Support overlap scheduling for speculative decoding by timmy-feng · Pull Request #9588 · sgl-project/sglang (original) (raw)

Motivation

Speculative decoding currently does not support overlap scheduling due to the sequential logic between the draft and target models. However, overlap scheduling has been shown to achieve up to 10% performance gains in non-speculative use cases. This PR achieves host overlap in speculative decoding with 5-10% improvement at various batch sizes.

Feature parity is in the works.

To enable this experimental feature, the SGLANG_ENABLE_EXPERIMENTAL_EAGLE_OVERLAP_SCHEDULE=1 environment variable must be set. Additionally, using Flash Attention 3 is recommended as there is a sync in the Flash Infer backend.

Modifications

There should be no behavior change if the SGLANG_ENABLE_EXPERIMENTAL_EAGLE_OVERLAP_SCHEDULE environment variable is not set.

Host Syncs

The following was done to remove host syncs:

Remove dynamic shapes from target verify by always padding accept length to spec_steps and adding padding handlers
Moved request finished / filtering checking to process_batch_result_decode and filter_batch respectively
Handle both allocation and freeing of pages on the scheduler (return of resolve_last_batch_result -> eviction mask to scheduler)

* **ROWS**:
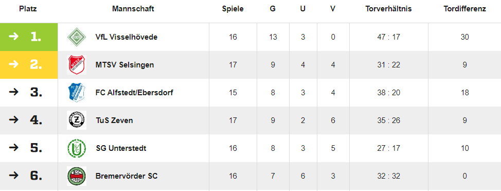Select the TuS Zeven black Z logo
This screenshot has height=191, width=501.
click(x=77, y=120)
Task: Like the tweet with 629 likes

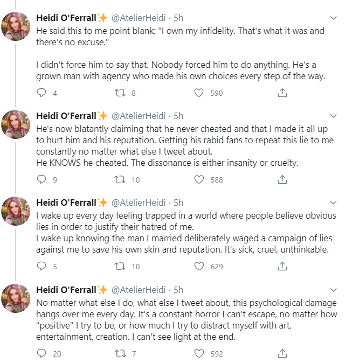Action: click(199, 266)
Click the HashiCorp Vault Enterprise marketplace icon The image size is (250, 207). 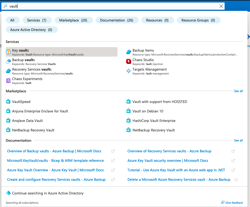(128, 121)

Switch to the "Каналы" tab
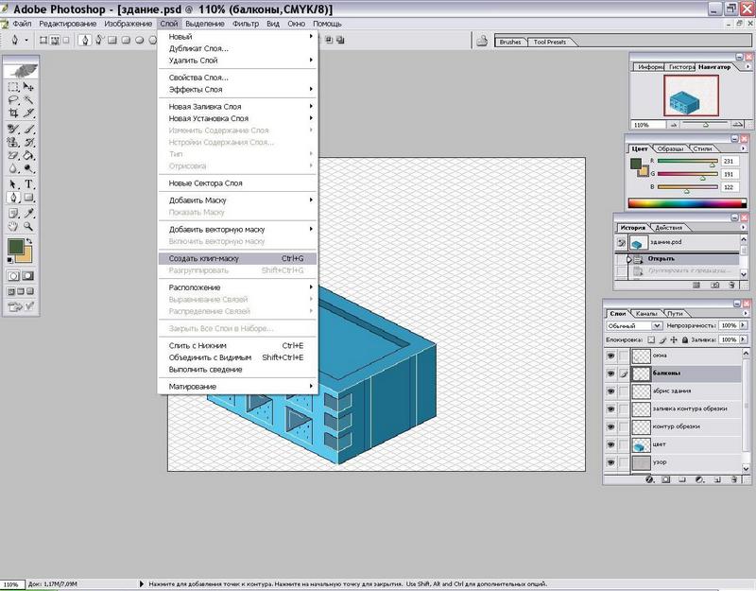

* **REQUIREMENTS**:
1. Please list every step the pull request description gives for removing host syncs.
2. Extract from the pull request description the passage that begins at the words "Support overlap scheduling for" and stops after "Flash Infer backend.".

* **TASK RESULTS**:
1.
- Remove dynamic shapes from target verify by always padding accept length to spec_steps and adding padding handlers
- Moved request finished / filtering checking to process_batch_result_decode and filter_batch respectively
- Handle both allocation and freeing of pages on the scheduler (return of resolve_last_batch_result -> eviction mask to scheduler)

2.
Support overlap scheduling for speculative decoding by timmy-feng · Pull Request #9588 · sgl-project/sglang (original) (raw)

Motivation

Speculative decoding currently does not support overlap scheduling due to the sequential logic between the draft and target models. However, overlap scheduling has been shown to achieve up to 10% performance gains in non-speculative use cases. This PR achieves host overlap in speculative decoding with 5-10% improvement at various batch sizes.

Feature parity is in the works.

To enable this experimental feature, the SGLANG_ENABLE_EXPERIMENTAL_EAGLE_OVERLAP_SCHEDULE=1 environment variable must be set. Additionally, using Flash Attention 3 is recommended as there is a sync in the Flash Infer backend.